Cosa rimane del Live Aid 40 anni dopo? Gabriele Medeot: “Irripetibile. Oggi nessuno è più ingenuo”. I ricordi (in un libro) dei Queen leggendari, di Collins stacanovista e di Clapton che rischiò di…
Da qualche giorno, in libreria, è atterrato per Tsunami, direttamente dal secolo scorso, “Live Aid: il suono di un’era. Gli anni Ottanta e il sogno di un mondo migliore” di Gabriele Medeot. “Dobbiamo dare di più, ripeteva Sting. Oggi chi condividerebbe un pensiero così limpido e universale?”

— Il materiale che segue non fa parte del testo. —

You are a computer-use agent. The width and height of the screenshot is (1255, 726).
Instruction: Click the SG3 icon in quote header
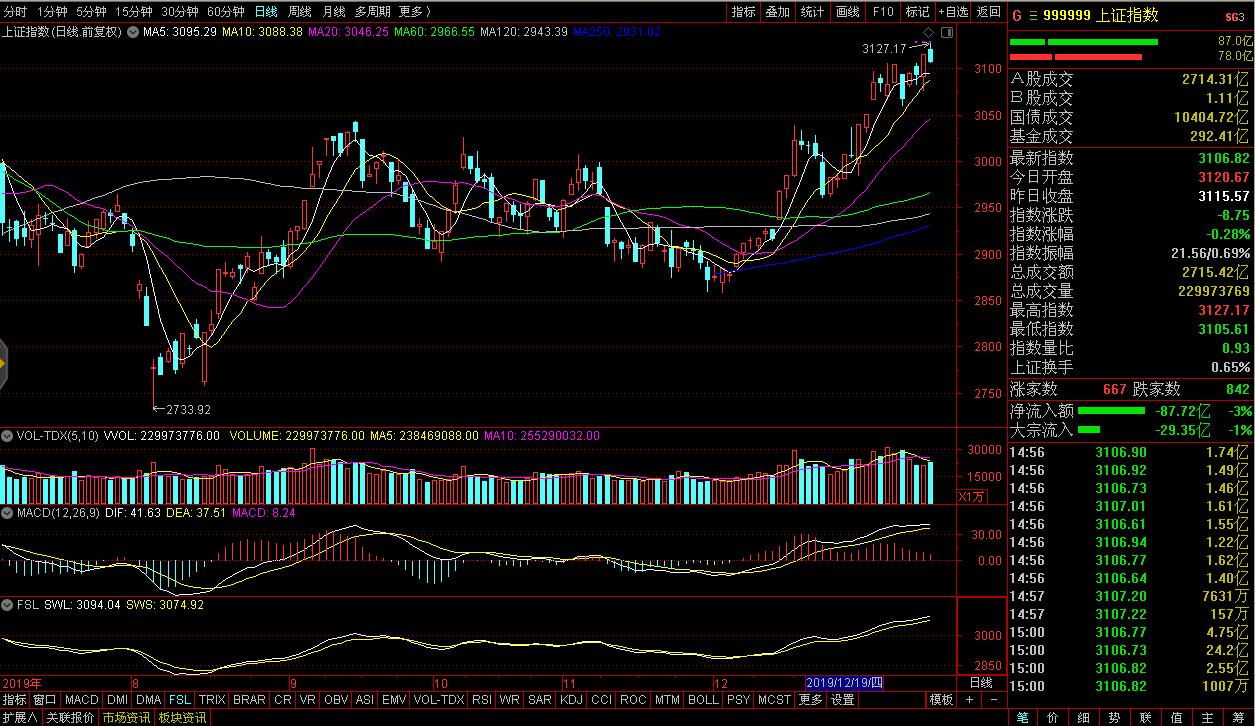[1234, 16]
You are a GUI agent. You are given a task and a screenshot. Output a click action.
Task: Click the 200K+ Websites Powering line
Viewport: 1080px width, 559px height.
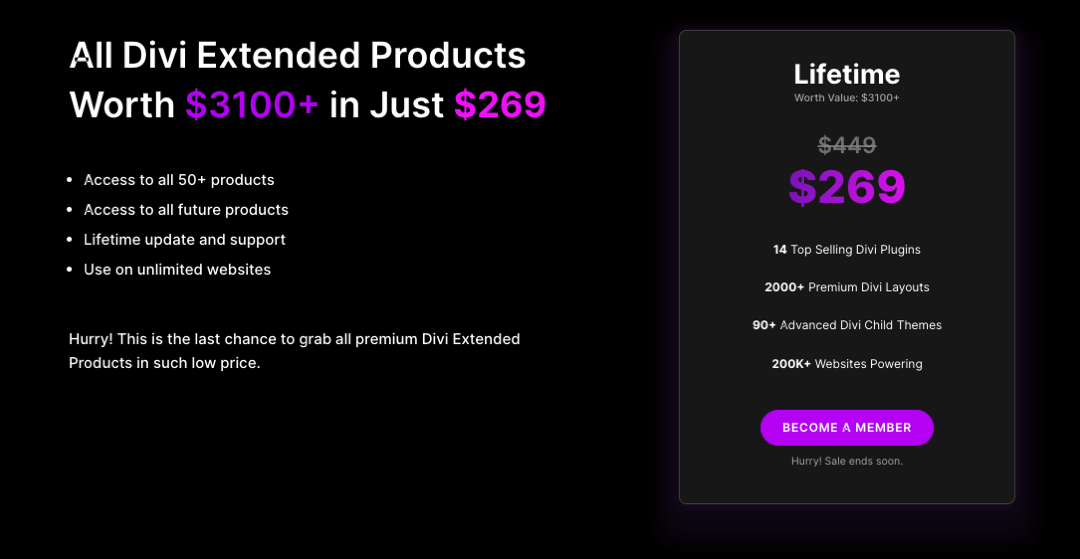pos(847,363)
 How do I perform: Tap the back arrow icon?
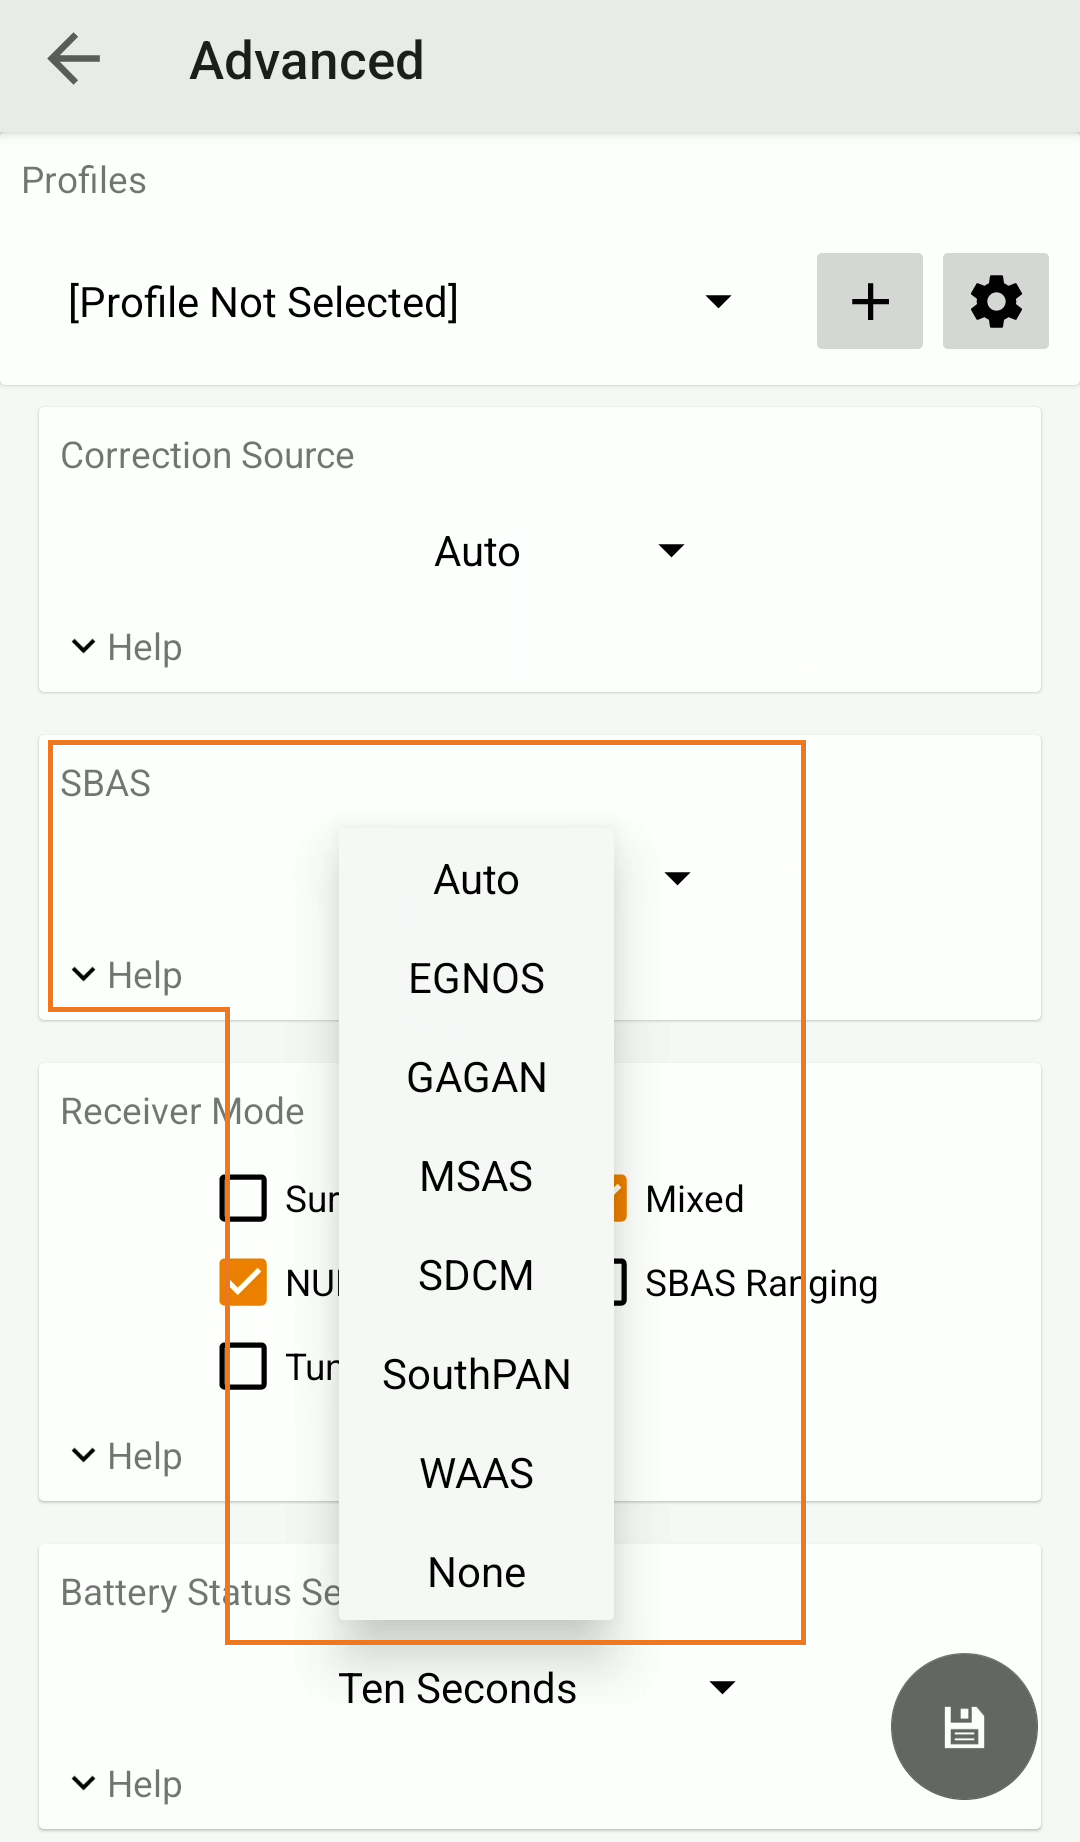click(x=74, y=60)
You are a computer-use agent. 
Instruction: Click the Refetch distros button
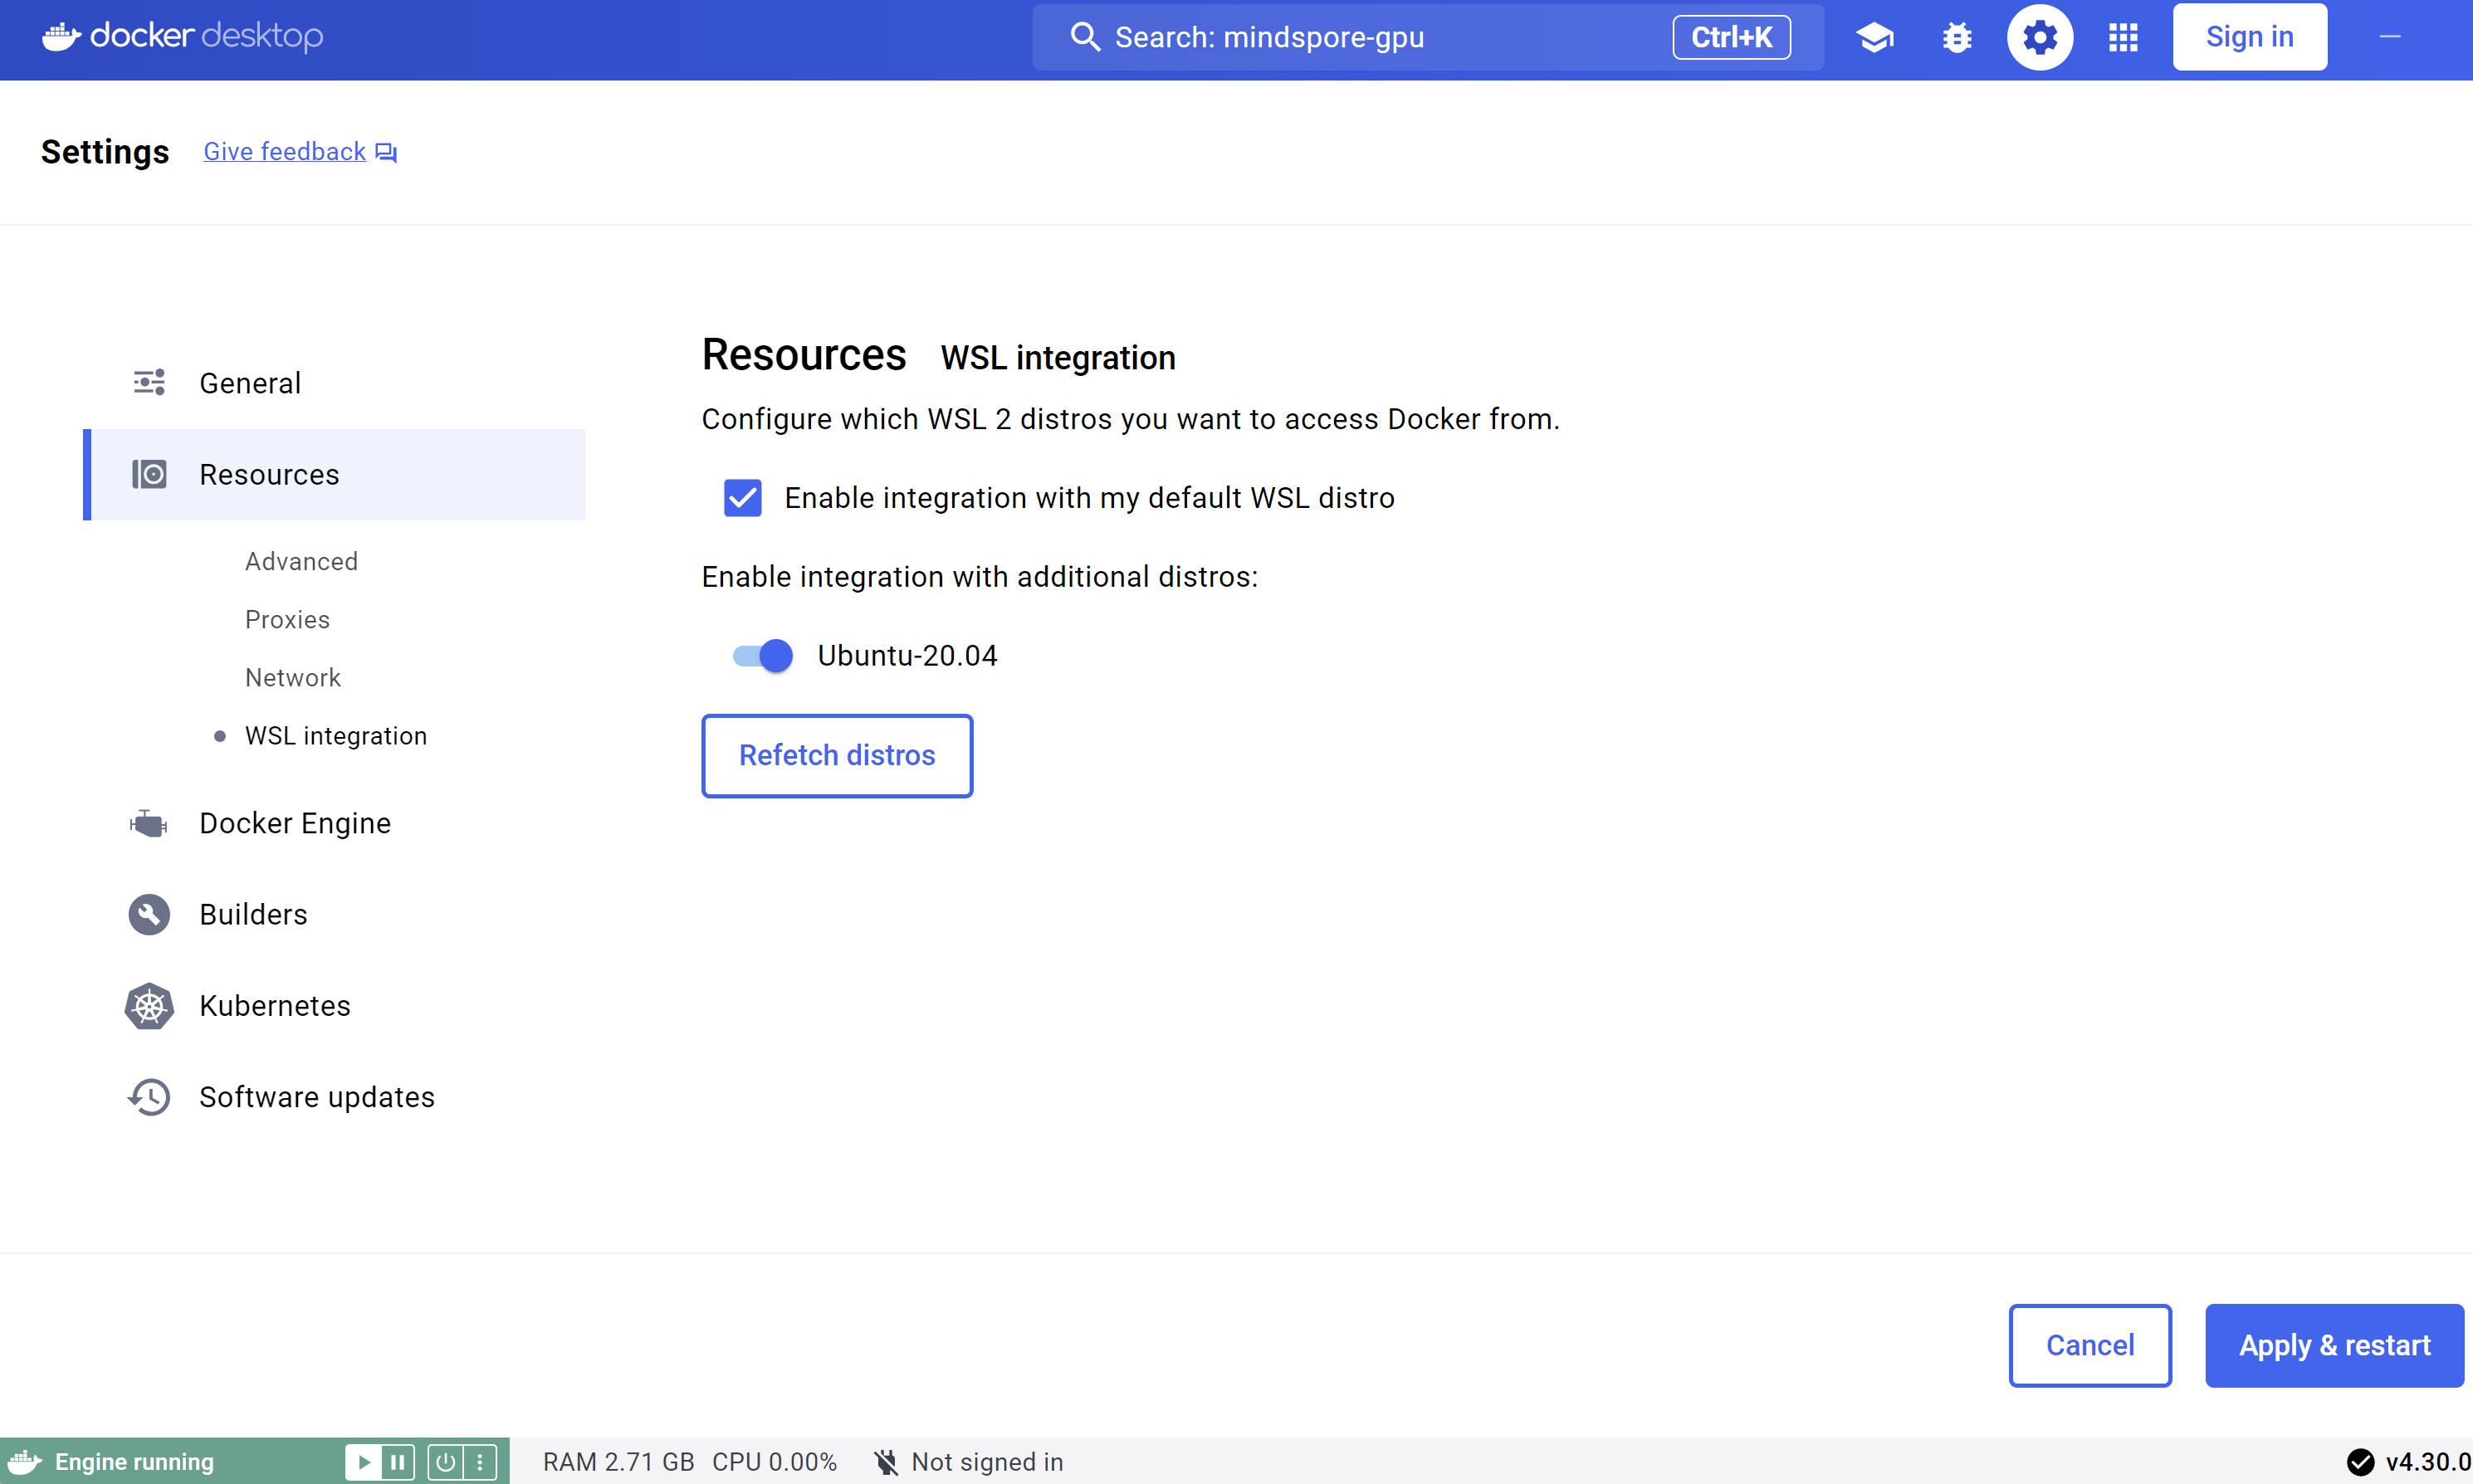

di Emiliano Raffo Emiliano Raffo

Ci sono anniversari e anniversari. Questo – i 40 anni del Live Aid – rimanda a un mondo che in buona parte non c’è più. La storia di quell’evento, oggi, ce la racconta Gabriele Medeot, narratore musicale, speaker radiofionico e musicista, che per Tsunami ha firmato “Live Aid: il suono di un’era. Gli anni Ottanta e il sogno di un mondo migliore”, da pochi giorni in libreria. Oltre 16 ore ininterrotte di musica, un palco a Londra e uno a Philadelphia, 16 satelliti per una trasmissione globale con oltre il 90% per cento delle televisioni di tutto il mondo collegate, oltre 70 artisti protagonisti tra cui Paul McCartney, Queen, David Bowie, Led Zeppelin, Madonna, U2. “In sintesi, la miglior musica del decennio, eseguita dal vivo, dagli artisti più noti e influenti – osserva Medeot. Tutti uniti nel nome di un’unica voce, quella della solidarietà”. Eppure, all’epoca, l’underground vide il Live Aid come un muscoloso (e ipocrita) sfoggio di potenza da parte del mainstream. Giusto saperne di più. Giusto interrogare Medeot, che dal Live Aid, il grande concerto di beneficenza organizzato da Bob Geldof e Midge Ure, ci ha cavato fuori un volume che contiene un’era: la nascita della generazione Mtv, passando per Ronald Reagan, Maggie Thatcher e la caduta del muro di Berlino, che sarebbe arrivata quattro anni più tardi.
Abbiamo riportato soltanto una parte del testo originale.